The long present, wrapped in metallic blue paper, was heavier than the others and obviously not clothes, but Wyatt was already bored with Jules’s annual shopping spree.
He opened it with lackluster interest, and it wasn’t until he exposed the silver box that he felt a jolt of excitement.
He popped the latches and then opened the lid, unable to help smiling so broadly his cheeks hurt. “Dang, this is awesome.”
“Now’s probably not the best time to give you a mini fourteen assault rifle,” Jules said as she arched an eyebrow at him. “But I’d already bought it. Something fun for your collection.”
“This
is
fun,” he agreed, taking the rifle out of the padding and admiring it. “You wanna go to the range with me tomorrow?”
“Yeah, sure.” Jules reached over and started refolding the shirts she’d bought him.
“I could use the stress relief.”
“Unless ya wanna use Wellings for practice instead.” Wyatt couldn’t help but grin at the thought. “I’m sure I could convince the sheriff to look the other way.”
“Funny,” Jules said, making it obvious she didn’t think he was funny at all.
Wyatt set the rifle aside and got off the bed. He grabbed her present off the dresser and tossed it on top of the shirt she was folding. “In case you change your mind.” Jules looked up at him, frowning, before she tore into the wrapping, revealing a silver case. Her eyes lit up when she opened it to expose a Colt Commander .45.
240
“Wow.” She pulled it out, holding the .45 in her hand as she grinned at him. It fit easily in her palm when most women couldn’t carry a sidearm that size. Unashamed of her larger grip, she announced, “This is a gun for big girls who like to make big holes.” Jules pointed the gun at the wall, squinting out of one eye.
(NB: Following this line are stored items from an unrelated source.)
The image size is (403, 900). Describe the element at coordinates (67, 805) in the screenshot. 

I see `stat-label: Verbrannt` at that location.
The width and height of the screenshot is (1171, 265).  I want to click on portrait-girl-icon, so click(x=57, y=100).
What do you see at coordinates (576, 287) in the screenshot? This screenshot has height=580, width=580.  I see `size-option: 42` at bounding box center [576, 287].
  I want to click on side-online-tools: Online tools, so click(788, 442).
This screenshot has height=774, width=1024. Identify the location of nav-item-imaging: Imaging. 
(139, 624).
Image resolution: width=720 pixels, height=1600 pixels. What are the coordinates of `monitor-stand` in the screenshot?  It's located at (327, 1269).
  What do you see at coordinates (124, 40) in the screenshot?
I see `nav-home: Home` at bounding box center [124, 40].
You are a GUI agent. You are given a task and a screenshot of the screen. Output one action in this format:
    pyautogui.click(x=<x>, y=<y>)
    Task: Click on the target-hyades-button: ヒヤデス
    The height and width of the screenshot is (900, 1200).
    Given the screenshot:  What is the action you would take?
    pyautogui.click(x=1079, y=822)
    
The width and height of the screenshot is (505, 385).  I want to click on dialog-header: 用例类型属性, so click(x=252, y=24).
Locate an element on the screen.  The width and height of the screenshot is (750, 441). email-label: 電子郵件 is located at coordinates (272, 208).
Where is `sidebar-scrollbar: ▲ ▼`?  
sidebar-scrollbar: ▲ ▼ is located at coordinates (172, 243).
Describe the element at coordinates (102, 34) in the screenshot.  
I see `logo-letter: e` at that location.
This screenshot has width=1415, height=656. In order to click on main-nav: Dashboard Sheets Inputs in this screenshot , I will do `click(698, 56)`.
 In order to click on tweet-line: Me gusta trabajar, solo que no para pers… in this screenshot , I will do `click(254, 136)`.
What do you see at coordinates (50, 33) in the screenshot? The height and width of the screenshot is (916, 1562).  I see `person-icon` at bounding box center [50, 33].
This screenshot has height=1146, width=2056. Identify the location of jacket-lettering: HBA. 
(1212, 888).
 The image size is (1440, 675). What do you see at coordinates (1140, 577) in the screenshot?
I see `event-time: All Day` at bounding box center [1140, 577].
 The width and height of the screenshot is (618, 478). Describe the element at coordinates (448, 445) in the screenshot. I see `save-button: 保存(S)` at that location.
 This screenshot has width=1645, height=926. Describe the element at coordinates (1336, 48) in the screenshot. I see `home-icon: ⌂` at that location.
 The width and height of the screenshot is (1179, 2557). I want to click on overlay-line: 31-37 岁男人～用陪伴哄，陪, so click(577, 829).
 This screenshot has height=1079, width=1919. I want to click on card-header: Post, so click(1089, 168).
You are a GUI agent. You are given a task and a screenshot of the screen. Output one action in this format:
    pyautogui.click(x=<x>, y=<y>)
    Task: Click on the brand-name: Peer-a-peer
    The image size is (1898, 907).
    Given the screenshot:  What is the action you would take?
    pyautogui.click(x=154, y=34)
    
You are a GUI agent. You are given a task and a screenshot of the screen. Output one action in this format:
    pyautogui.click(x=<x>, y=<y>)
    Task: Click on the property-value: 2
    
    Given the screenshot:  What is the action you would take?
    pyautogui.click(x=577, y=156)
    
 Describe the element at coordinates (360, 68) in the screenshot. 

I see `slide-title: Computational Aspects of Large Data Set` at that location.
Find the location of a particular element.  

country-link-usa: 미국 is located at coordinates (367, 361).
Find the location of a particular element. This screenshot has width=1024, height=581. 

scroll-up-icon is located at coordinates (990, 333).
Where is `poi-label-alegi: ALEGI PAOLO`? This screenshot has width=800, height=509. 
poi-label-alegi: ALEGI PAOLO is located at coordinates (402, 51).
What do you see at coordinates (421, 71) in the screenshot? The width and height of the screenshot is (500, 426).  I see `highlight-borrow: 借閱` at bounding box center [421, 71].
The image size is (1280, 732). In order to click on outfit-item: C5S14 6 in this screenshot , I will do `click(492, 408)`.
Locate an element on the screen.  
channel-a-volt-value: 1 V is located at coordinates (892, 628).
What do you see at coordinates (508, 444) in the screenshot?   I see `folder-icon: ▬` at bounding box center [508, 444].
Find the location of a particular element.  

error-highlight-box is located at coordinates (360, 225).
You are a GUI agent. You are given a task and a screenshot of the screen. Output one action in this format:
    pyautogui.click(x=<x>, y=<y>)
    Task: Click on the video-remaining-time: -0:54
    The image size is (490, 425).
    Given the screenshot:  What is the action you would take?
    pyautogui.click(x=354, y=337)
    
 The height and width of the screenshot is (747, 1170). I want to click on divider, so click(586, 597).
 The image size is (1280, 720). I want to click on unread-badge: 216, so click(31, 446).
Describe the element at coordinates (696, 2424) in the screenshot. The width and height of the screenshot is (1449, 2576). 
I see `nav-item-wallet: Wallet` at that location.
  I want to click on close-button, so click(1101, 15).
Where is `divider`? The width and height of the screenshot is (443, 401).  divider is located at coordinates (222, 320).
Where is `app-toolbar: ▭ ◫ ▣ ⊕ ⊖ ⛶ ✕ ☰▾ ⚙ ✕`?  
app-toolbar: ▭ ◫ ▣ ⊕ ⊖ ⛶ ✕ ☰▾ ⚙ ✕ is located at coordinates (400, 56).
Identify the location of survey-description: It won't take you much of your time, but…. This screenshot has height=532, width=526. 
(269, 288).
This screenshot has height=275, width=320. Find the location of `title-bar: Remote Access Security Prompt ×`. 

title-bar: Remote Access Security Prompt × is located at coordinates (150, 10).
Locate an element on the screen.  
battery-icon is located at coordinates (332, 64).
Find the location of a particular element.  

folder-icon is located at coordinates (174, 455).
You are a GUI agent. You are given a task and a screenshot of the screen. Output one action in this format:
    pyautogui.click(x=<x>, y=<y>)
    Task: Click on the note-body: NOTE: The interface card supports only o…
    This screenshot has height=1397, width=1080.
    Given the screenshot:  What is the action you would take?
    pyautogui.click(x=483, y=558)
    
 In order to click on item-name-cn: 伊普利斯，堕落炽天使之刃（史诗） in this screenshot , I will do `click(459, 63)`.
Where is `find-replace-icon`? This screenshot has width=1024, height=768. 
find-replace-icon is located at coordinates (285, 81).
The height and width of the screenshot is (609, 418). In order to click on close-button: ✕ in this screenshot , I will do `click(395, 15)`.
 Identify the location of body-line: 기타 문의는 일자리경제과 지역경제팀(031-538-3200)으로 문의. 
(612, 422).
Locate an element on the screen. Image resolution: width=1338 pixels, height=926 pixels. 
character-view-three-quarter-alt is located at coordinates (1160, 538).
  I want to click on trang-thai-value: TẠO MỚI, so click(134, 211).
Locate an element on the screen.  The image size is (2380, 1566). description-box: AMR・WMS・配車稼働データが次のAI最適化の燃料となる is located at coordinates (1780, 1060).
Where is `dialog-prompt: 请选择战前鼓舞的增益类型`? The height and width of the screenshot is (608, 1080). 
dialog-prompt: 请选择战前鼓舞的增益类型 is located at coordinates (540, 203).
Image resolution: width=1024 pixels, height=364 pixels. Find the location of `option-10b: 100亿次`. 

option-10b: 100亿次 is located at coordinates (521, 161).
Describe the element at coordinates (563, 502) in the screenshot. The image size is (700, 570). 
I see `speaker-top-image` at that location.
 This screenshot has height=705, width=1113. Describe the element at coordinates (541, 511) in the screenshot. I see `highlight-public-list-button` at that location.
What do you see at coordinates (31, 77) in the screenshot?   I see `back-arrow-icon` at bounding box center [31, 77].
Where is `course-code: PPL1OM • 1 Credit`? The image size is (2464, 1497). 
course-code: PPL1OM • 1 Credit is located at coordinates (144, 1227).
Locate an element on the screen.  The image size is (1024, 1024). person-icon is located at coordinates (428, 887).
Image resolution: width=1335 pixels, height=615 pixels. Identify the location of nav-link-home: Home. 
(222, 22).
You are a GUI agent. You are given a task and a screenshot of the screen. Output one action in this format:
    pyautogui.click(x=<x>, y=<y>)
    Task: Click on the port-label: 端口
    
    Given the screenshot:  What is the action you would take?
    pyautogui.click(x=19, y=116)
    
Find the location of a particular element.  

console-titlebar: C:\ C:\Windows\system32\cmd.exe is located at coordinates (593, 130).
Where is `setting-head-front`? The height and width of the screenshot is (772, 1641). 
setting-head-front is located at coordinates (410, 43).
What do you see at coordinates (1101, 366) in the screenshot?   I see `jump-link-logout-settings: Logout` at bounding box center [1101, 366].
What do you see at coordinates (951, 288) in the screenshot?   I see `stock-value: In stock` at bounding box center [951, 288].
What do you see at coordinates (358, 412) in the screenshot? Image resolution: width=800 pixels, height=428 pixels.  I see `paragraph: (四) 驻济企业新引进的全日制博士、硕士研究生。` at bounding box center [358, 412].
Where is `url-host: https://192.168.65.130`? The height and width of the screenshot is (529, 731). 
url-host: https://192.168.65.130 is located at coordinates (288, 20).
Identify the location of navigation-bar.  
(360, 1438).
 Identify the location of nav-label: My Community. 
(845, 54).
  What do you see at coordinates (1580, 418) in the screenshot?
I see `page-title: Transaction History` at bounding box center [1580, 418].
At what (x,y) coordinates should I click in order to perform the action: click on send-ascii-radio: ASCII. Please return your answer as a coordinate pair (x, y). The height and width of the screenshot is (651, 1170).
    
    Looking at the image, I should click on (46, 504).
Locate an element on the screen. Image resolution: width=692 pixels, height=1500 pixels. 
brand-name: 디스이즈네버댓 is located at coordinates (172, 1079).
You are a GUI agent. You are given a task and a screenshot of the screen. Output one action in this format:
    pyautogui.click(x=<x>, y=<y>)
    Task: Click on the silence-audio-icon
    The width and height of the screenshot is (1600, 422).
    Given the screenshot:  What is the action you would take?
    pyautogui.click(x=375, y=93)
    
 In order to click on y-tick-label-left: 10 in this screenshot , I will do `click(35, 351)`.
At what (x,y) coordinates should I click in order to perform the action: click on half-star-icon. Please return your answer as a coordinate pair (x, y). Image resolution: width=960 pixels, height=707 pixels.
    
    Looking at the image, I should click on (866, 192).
Wyatt watched Jules test the feel of it and pointed out, “It’s got fiber-optic sights.
Skeleton trigger.”
“I see.” Jules pulled the gun back to study it more closely. “My firearm is cooler than your firearm.”
“That’s debatable.”
Wyatt jumped back on the bed, because that assault rifle was calling to him.
Together they played with their new toys and forgot for the moment that Jules had decided to join the Conner Broken Hearts club.